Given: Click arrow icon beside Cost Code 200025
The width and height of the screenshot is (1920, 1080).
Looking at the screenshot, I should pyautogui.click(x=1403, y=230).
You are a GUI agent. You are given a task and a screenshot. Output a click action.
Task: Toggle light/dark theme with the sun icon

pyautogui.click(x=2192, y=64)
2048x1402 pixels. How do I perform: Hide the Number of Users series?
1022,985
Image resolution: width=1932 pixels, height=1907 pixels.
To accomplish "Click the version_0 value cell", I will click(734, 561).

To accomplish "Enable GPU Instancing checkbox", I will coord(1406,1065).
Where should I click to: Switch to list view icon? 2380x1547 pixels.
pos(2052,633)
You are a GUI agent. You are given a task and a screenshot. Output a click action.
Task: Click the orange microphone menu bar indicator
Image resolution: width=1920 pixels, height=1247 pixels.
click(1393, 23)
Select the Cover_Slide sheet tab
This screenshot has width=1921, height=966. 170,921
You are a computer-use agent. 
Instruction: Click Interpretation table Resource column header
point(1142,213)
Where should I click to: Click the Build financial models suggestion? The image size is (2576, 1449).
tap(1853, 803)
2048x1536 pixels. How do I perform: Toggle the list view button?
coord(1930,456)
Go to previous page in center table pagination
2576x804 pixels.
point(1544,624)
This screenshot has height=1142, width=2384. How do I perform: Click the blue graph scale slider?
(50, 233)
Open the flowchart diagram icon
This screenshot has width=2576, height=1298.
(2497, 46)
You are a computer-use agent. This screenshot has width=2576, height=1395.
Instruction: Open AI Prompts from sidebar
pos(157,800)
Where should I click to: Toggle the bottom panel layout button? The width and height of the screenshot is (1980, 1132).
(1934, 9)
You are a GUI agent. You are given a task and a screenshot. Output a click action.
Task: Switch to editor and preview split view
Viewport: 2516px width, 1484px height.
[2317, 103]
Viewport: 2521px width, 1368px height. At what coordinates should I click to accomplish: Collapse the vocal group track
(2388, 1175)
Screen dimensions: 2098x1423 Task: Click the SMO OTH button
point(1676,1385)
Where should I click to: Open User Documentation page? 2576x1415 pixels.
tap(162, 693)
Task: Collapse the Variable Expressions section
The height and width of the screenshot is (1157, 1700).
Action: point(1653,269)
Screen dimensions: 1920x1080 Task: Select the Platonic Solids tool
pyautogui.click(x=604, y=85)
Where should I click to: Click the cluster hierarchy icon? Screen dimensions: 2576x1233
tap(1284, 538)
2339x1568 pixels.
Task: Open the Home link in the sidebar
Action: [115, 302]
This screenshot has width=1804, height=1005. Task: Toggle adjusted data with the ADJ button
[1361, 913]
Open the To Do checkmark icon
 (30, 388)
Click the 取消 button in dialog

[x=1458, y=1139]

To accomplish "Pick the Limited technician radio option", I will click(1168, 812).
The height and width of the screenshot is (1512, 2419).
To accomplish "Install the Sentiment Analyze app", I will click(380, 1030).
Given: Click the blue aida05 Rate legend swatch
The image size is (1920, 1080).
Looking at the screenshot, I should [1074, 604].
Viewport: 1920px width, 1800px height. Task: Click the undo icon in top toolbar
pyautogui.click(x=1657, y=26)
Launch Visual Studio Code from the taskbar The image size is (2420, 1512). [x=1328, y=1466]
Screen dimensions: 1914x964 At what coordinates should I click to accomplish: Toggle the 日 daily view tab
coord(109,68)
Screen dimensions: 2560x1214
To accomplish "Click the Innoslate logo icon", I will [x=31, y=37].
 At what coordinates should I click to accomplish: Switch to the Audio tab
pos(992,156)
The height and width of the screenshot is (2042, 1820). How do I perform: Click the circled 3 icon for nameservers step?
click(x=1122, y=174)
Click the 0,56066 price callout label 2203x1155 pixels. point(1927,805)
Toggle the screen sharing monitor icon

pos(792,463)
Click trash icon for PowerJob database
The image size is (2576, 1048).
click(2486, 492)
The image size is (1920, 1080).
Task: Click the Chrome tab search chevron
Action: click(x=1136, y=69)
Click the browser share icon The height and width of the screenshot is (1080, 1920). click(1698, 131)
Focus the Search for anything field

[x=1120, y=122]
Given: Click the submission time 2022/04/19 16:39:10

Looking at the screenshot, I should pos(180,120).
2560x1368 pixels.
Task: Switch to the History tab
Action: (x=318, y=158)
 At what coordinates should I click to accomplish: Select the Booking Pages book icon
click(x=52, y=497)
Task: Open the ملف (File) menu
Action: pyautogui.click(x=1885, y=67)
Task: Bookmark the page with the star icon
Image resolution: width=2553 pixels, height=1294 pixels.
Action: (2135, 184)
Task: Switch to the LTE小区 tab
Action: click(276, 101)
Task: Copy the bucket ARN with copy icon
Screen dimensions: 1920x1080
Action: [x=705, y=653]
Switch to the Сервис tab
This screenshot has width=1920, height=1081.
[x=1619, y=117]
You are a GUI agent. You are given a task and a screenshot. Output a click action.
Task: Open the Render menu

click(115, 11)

■ Exercise brief ■
The records above must be retyped in full. Keep each one exactly as it is.

■ Task response ■
Given: Click arrow icon beside Cost Code 200025
The width and height of the screenshot is (1920, 1080).
Looking at the screenshot, I should pyautogui.click(x=1403, y=230).
You are a GUI agent. You are given a task and a screenshot. Output a click action.
Task: Toggle light/dark theme with the sun icon

pyautogui.click(x=2192, y=64)
2048x1402 pixels. How do I perform: Hide the Number of Users series?
1022,985
Image resolution: width=1932 pixels, height=1907 pixels.
To accomplish "Click the version_0 value cell", I will click(734, 561).

To accomplish "Enable GPU Instancing checkbox", I will coord(1406,1065).
Where should I click to: Switch to list view icon? 2380x1547 pixels.
pos(2052,633)
You are a GUI agent. You are given a task and a screenshot. Output a click action.
Task: Click the orange microphone menu bar indicator
Image resolution: width=1920 pixels, height=1247 pixels.
click(1393, 23)
Select the Cover_Slide sheet tab
This screenshot has width=1921, height=966. 170,921
You are a computer-use agent. 
Instruction: Click Interpretation table Resource column header
point(1142,213)
Where should I click to: Click the Build financial models suggestion? The image size is (2576, 1449).
tap(1853, 803)
2048x1536 pixels. How do I perform: Toggle the list view button?
coord(1930,456)
Go to previous page in center table pagination
2576x804 pixels.
point(1544,624)
This screenshot has height=1142, width=2384. How do I perform: Click the blue graph scale slider?
(50, 233)
Open the flowchart diagram icon
This screenshot has width=2576, height=1298.
(2497, 46)
You are a computer-use agent. This screenshot has width=2576, height=1395.
Instruction: Open AI Prompts from sidebar
pos(157,800)
Where should I click to: Toggle the bottom panel layout button? The width and height of the screenshot is (1980, 1132).
(1934, 9)
You are a GUI agent. You are given a task and a screenshot. Output a click action.
Task: Switch to editor and preview split view
Viewport: 2516px width, 1484px height.
[2317, 103]
Viewport: 2521px width, 1368px height. At what coordinates should I click to accomplish: Collapse the vocal group track
(2388, 1175)
Screen dimensions: 2098x1423 Task: Click the SMO OTH button
point(1676,1385)
Where should I click to: Open User Documentation page? 2576x1415 pixels.
tap(162, 693)
Task: Collapse the Variable Expressions section
The height and width of the screenshot is (1157, 1700).
Action: point(1653,269)
Screen dimensions: 1920x1080 Task: Select the Platonic Solids tool
pyautogui.click(x=604, y=85)
Where should I click to: Click the cluster hierarchy icon? Screen dimensions: 2576x1233
tap(1284, 538)
2339x1568 pixels.
Task: Open the Home link in the sidebar
Action: [115, 302]
This screenshot has width=1804, height=1005. Task: Toggle adjusted data with the ADJ button
[1361, 913]
Open the To Do checkmark icon
 (30, 388)
Click the 取消 button in dialog

[x=1458, y=1139]

To accomplish "Pick the Limited technician radio option", I will click(1168, 812).
The height and width of the screenshot is (1512, 2419).
To accomplish "Install the Sentiment Analyze app", I will click(380, 1030).
Given: Click the blue aida05 Rate legend swatch
The image size is (1920, 1080).
Looking at the screenshot, I should [1074, 604].
Viewport: 1920px width, 1800px height. Task: Click the undo icon in top toolbar
pyautogui.click(x=1657, y=26)
Launch Visual Studio Code from the taskbar The image size is (2420, 1512). [x=1328, y=1466]
Screen dimensions: 1914x964 At what coordinates should I click to accomplish: Toggle the 日 daily view tab
coord(109,68)
Screen dimensions: 2560x1214
To accomplish "Click the Innoslate logo icon", I will [x=31, y=37].
 At what coordinates should I click to accomplish: Switch to the Audio tab
pos(992,156)
The height and width of the screenshot is (2042, 1820). How do I perform: Click the circled 3 icon for nameservers step?
click(x=1122, y=174)
Click the 0,56066 price callout label 2203x1155 pixels. point(1927,805)
Toggle the screen sharing monitor icon

pos(792,463)
Click trash icon for PowerJob database
The image size is (2576, 1048).
click(2486, 492)
The image size is (1920, 1080).
Task: Click the Chrome tab search chevron
Action: click(x=1136, y=69)
Click the browser share icon The height and width of the screenshot is (1080, 1920). click(1698, 131)
Focus the Search for anything field

[x=1120, y=122]
Given: Click the submission time 2022/04/19 16:39:10

Looking at the screenshot, I should pos(180,120).
2560x1368 pixels.
Task: Switch to the History tab
Action: (x=318, y=158)
 At what coordinates should I click to accomplish: Select the Booking Pages book icon
click(x=52, y=497)
Task: Open the ملف (File) menu
Action: pyautogui.click(x=1885, y=67)
Task: Bookmark the page with the star icon
Image resolution: width=2553 pixels, height=1294 pixels.
Action: (2135, 184)
Task: Switch to the LTE小区 tab
Action: click(276, 101)
Task: Copy the bucket ARN with copy icon
Screen dimensions: 1920x1080
Action: [x=705, y=653]
Switch to the Сервис tab
This screenshot has width=1920, height=1081.
[x=1619, y=117]
You are a GUI agent. You are given a task and a screenshot. Output a click action.
Task: Open the Render menu

click(115, 11)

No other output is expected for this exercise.